> [EXERCISE BRIEF]:
Copy out the entries below word for word, leaving out the pictures.

> [EXERCISE DATA]:
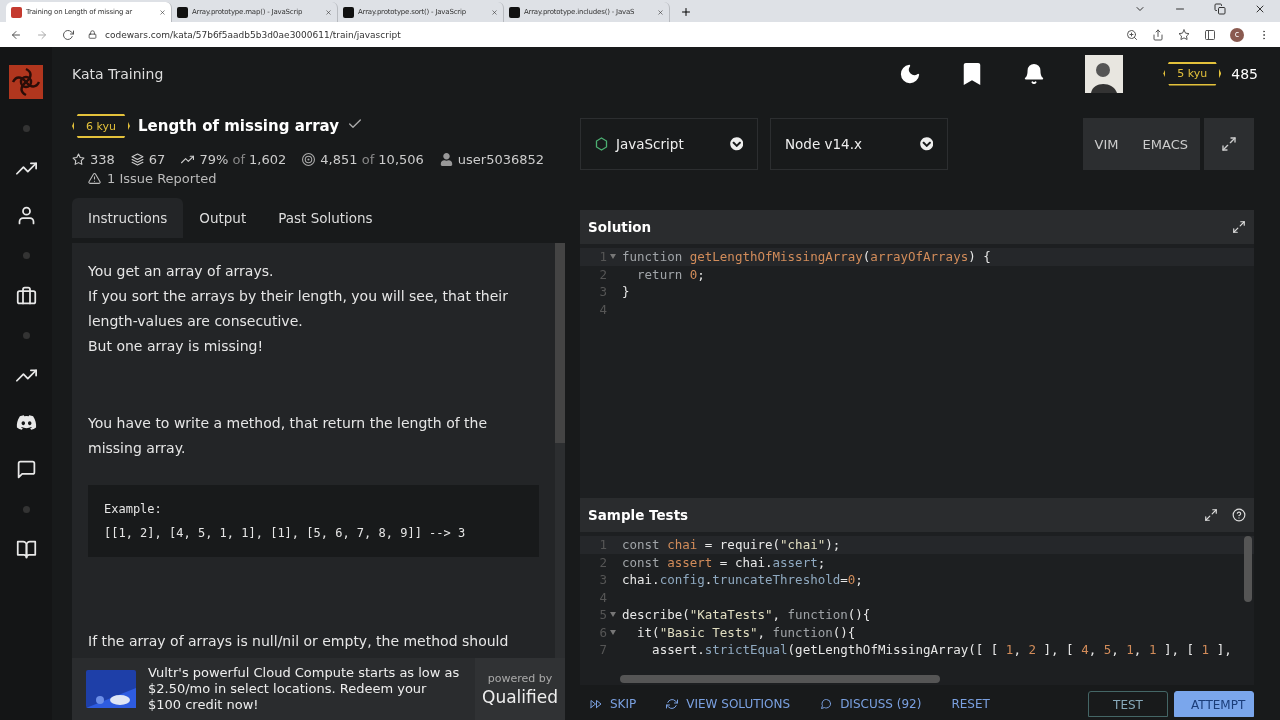  Describe the element at coordinates (728, 704) in the screenshot. I see `action-link: VIEW SOLUTIONS` at that location.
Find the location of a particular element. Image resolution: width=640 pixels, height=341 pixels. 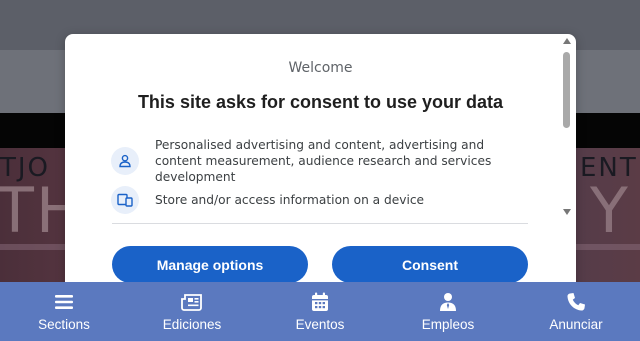

job-icon is located at coordinates (448, 302).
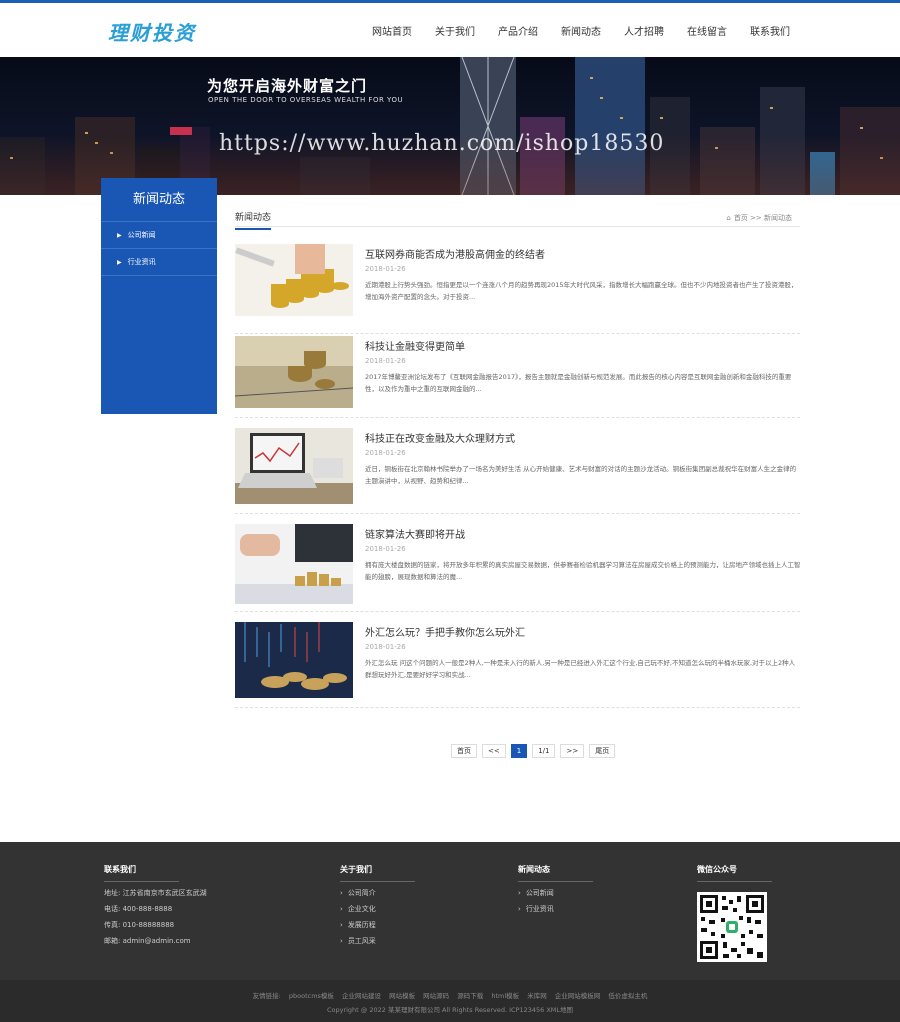  What do you see at coordinates (362, 925) in the screenshot?
I see `footer-link-label: 发展历程` at bounding box center [362, 925].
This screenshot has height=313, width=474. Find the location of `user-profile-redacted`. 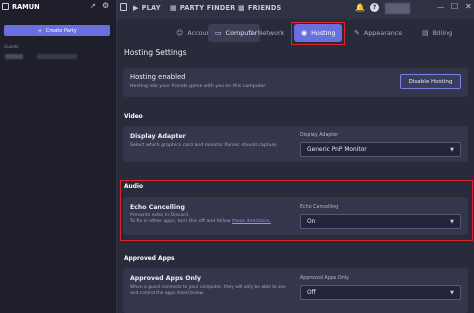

> [SOLVED EXERCISE]:
  Describe the element at coordinates (728, 704) in the screenshot. I see `action-link: VIEW SOLUTIONS` at that location.
Find the location of a particular element. Image resolution: width=640 pixels, height=341 pixels. 

job-icon is located at coordinates (448, 302).
  What do you see at coordinates (362, 925) in the screenshot?
I see `footer-link-label: 发展历程` at bounding box center [362, 925].
This screenshot has height=313, width=474. Find the location of `user-profile-redacted`. 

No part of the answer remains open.